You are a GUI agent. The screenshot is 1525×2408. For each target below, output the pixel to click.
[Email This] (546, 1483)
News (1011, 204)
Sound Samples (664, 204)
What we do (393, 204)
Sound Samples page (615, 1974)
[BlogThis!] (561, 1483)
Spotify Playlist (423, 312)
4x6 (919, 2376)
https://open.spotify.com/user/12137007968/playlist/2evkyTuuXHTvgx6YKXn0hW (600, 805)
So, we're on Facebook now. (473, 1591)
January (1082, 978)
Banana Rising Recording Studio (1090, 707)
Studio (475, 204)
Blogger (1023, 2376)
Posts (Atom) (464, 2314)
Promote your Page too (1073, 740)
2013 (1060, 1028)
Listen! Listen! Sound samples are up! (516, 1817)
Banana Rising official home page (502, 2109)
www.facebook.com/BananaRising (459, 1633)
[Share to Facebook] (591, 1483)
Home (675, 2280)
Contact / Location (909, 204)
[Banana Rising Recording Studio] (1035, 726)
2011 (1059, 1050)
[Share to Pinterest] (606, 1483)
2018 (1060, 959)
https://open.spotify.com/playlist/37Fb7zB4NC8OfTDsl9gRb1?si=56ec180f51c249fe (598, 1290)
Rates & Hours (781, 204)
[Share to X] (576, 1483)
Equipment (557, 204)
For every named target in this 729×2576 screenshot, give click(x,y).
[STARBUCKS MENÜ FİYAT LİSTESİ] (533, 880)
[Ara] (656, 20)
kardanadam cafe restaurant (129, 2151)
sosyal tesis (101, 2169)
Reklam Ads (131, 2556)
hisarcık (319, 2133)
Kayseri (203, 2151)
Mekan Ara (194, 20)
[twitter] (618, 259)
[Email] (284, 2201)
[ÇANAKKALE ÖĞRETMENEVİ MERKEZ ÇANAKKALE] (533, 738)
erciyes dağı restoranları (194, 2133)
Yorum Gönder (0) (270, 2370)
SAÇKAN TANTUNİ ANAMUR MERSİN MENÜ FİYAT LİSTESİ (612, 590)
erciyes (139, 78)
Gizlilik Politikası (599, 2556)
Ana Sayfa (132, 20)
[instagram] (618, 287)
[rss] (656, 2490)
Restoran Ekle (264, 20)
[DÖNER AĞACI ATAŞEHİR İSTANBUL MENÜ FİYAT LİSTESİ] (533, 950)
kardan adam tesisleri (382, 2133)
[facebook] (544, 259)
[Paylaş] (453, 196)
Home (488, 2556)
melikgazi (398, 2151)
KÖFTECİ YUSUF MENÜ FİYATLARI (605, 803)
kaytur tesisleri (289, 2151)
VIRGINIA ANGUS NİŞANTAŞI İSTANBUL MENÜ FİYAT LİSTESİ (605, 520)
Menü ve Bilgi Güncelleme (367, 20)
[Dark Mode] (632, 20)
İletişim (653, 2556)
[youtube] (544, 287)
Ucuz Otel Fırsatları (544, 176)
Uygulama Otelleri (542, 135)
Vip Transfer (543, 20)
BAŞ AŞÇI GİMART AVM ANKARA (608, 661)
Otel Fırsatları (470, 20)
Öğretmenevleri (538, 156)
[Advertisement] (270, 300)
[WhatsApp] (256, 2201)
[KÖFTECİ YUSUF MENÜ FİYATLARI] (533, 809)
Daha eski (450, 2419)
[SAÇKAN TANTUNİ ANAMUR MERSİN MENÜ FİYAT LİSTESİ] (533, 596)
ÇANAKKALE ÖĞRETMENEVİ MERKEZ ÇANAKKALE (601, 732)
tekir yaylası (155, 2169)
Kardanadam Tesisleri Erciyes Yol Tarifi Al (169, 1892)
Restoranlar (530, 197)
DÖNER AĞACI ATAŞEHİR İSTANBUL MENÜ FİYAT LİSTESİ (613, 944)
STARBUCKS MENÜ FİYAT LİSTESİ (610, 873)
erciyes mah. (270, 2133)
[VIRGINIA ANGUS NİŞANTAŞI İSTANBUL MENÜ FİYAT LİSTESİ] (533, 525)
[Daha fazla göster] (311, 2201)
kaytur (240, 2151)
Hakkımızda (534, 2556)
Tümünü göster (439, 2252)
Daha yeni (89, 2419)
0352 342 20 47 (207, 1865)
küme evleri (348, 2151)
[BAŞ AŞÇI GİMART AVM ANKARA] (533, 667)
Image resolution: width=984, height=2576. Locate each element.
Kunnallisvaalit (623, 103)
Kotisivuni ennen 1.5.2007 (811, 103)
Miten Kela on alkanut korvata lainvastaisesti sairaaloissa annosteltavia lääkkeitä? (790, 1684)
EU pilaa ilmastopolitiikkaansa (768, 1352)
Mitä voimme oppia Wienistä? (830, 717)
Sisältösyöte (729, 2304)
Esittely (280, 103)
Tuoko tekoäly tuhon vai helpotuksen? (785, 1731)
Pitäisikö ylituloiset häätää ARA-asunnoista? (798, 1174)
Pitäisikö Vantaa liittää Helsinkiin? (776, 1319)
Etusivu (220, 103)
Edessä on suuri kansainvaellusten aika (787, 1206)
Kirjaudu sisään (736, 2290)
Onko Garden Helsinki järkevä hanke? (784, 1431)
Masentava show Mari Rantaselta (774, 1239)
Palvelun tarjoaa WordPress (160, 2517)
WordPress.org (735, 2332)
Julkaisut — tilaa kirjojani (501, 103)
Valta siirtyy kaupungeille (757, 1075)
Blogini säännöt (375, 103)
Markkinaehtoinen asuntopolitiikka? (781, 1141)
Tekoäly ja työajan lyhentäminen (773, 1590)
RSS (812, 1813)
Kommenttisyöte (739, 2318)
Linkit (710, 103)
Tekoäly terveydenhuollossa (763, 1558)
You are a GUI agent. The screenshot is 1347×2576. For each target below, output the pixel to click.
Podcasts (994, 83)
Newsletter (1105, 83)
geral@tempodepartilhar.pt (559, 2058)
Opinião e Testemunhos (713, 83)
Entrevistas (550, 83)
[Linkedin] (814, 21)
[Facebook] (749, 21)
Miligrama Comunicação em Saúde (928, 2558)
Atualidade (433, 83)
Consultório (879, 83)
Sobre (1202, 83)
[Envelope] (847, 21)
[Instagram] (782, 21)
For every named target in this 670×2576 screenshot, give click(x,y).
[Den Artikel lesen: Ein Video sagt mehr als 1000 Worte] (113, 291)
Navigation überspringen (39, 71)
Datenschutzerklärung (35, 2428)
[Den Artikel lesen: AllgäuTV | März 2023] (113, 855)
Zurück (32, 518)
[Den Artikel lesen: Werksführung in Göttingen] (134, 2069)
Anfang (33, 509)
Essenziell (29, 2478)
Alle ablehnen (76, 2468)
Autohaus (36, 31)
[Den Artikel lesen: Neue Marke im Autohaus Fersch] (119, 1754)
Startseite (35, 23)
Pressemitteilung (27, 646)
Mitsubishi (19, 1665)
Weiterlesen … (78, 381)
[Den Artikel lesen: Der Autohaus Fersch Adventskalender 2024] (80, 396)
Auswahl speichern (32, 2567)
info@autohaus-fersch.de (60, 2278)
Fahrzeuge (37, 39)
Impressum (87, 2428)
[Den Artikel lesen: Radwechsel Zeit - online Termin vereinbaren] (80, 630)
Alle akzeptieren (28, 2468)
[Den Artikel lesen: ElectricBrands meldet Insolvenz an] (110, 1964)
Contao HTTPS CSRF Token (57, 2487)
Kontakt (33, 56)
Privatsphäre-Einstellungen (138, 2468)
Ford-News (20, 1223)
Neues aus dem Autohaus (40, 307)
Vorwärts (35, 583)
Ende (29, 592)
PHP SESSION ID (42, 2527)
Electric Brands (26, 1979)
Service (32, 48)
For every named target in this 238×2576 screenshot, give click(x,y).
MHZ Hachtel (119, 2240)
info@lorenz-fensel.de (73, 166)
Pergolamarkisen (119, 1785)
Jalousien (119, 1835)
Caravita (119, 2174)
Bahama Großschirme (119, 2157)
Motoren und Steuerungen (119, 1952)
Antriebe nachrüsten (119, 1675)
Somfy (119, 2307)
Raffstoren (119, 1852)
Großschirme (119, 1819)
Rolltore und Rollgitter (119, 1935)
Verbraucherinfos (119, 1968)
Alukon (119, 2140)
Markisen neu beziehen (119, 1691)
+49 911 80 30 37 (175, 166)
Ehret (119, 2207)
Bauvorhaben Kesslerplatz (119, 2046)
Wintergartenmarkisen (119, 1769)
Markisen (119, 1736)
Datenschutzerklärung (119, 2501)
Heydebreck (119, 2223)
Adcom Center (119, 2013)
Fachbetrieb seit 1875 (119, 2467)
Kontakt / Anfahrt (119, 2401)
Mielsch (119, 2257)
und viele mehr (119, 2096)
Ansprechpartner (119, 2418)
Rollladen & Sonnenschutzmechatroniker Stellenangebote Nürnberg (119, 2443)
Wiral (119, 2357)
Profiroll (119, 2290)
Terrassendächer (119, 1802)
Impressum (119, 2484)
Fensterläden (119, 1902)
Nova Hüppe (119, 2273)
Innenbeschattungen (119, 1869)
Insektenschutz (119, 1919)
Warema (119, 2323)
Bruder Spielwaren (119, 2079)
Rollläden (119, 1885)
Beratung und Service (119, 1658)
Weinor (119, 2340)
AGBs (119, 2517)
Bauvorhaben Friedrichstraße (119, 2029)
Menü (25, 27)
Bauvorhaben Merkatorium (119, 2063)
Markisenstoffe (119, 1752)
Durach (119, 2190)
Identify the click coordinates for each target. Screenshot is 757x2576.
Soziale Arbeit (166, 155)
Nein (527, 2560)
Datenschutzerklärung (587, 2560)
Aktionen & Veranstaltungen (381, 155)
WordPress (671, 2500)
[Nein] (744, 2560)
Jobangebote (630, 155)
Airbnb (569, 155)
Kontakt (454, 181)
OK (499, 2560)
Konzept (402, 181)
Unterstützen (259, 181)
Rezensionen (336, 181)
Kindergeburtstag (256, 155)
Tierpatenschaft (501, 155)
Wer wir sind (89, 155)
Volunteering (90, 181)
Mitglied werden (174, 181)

..............................

**Exercise directions:** When you reach the line holding "BAŞ AŞÇI GİMART AVM ANKARA (608, 661)" in the records above, begin reproducing exactly, stop after the line holding "Kotisivuni ennen 1.5.2007 (811, 103)", and output nothing else.

**Completed task:**
BAŞ AŞÇI GİMART AVM ANKARA (608, 661)
Otel Fırsatları (470, 20)
Öğretmenevleri (538, 156)
[Advertisement] (270, 300)
[WhatsApp] (256, 2201)
[KÖFTECİ YUSUF MENÜ FİYATLARI] (533, 809)
Daha eski (450, 2419)
[SAÇKAN TANTUNİ ANAMUR MERSİN MENÜ FİYAT LİSTESİ] (533, 596)
ÇANAKKALE ÖĞRETMENEVİ MERKEZ ÇANAKKALE (601, 732)
tekir yaylası (155, 2169)
Kardanadam Tesisleri Erciyes Yol Tarifi Al (169, 1892)
Restoranlar (530, 197)
DÖNER AĞACI ATAŞEHİR İSTANBUL MENÜ FİYAT LİSTESİ (613, 944)
STARBUCKS MENÜ FİYAT LİSTESİ (610, 873)
erciyes mah. (270, 2133)
[VIRGINIA ANGUS NİŞANTAŞI İSTANBUL MENÜ FİYAT LİSTESİ] (533, 525)
[Daha fazla göster] (311, 2201)
kaytur (240, 2151)
Hakkımızda (534, 2556)
Tümünü göster (439, 2252)
Daha yeni (89, 2419)
0352 342 20 47 (207, 1865)
küme evleri (348, 2151)
[BAŞ AŞÇI GİMART AVM ANKARA] (533, 667)
Image resolution: width=984, height=2576. Locate each element.
Kunnallisvaalit (623, 103)
Kotisivuni ennen 1.5.2007 (811, 103)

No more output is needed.